Una di quelle che sembrano silenziose, ma che appena le guardi ti urlano dentro piano.
C’era lei.
La cagnolina che è cresciuta con me, la mia compagna segreta di giornate buone e di quelle da dimenticare.
Non parlava, ma capiva. Sempre.
Mi trovava anche quando io non volevo essere trovata.
E se piangevo, lei piangeva con me.
Ti giuro che lo faceva davvero. Si accoccolava al mio fianco e lasciava che la sua tristezza si mischiasse alla mia, come a dirmi: “Ci sono. Piango anche io, per non lasciarti sola.”

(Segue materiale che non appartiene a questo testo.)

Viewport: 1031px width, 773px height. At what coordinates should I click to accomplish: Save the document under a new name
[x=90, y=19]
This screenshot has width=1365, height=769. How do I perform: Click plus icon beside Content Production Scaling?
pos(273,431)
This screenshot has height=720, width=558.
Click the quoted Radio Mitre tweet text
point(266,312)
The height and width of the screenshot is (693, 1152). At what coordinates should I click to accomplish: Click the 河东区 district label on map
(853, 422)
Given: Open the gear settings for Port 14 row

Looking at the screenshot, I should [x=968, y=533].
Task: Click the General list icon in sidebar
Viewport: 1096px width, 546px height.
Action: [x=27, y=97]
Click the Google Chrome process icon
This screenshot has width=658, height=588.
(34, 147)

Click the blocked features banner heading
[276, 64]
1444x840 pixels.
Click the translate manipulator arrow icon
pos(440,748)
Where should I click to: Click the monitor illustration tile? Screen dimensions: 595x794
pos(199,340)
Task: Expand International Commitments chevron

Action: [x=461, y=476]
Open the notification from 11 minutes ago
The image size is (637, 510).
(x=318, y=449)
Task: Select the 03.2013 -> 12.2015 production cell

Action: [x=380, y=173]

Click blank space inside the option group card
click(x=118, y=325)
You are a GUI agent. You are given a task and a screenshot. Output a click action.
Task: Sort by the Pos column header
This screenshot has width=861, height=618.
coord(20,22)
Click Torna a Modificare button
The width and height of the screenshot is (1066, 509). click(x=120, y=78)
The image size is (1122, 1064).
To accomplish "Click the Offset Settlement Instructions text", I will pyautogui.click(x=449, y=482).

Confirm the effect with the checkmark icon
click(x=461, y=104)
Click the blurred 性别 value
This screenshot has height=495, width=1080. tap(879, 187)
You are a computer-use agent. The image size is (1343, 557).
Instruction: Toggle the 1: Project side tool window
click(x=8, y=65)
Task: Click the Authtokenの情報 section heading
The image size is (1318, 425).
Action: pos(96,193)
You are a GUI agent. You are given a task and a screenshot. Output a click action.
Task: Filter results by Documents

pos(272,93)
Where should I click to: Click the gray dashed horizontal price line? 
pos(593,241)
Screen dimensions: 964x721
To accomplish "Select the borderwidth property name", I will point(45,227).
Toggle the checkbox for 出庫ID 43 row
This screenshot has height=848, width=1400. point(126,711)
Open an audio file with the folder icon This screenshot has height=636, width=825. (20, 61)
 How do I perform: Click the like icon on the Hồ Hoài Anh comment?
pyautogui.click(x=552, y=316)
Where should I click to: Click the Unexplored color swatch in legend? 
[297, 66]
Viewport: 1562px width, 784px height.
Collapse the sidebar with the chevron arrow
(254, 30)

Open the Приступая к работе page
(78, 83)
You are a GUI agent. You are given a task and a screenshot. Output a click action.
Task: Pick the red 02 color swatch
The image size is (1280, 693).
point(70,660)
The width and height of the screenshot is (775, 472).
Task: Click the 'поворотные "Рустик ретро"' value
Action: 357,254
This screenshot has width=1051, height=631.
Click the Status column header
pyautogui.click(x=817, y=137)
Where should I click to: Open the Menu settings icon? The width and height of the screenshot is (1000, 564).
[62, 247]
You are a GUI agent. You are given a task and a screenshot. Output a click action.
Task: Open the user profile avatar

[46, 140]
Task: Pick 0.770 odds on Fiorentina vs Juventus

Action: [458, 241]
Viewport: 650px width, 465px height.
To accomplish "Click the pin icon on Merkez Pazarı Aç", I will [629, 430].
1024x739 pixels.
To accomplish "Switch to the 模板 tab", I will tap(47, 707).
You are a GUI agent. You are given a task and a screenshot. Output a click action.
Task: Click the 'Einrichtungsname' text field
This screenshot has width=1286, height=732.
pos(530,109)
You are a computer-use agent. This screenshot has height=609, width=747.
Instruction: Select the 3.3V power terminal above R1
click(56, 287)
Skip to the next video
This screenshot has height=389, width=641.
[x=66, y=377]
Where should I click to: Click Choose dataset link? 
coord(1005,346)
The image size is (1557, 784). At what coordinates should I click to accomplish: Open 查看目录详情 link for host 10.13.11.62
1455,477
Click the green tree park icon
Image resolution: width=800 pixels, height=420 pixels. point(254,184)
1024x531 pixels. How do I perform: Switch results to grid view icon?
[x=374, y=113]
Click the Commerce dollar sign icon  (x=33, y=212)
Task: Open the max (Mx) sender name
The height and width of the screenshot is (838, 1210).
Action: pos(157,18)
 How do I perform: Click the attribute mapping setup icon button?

Quando è arrivato il tempo del suo ultimo sonno, non mi ha salutata come fanno tutti.
È venuta a cercarmi, ha scelto il punto più vicino a me che potesse raggiungere, sotto la mia finestra.
E lì si è addormentata.
Per l’ultima volta. Ma con me. Sempre con me.

Oggi quella foto mi ha fatto tornare tutto.
Le corse. I silenzi. Gli abbracci senza mani.
E ho pensato che le foto non sono solo immagini stampate.
Sono custodi di un tempo che ci ha cambiato, che ci ha amati, che ci ha lasciati migliori.
Sono piccoli scrigni che sanno riportarti lì, dove tutto era vero, anche senza bisogno di parole.

E allora grazie.
A quella foto.
A lei.
Alla memoria che non muore, ma si trasforma in luce dolce, come un’orma leggera che non si cancella mai, ma brilla sempre.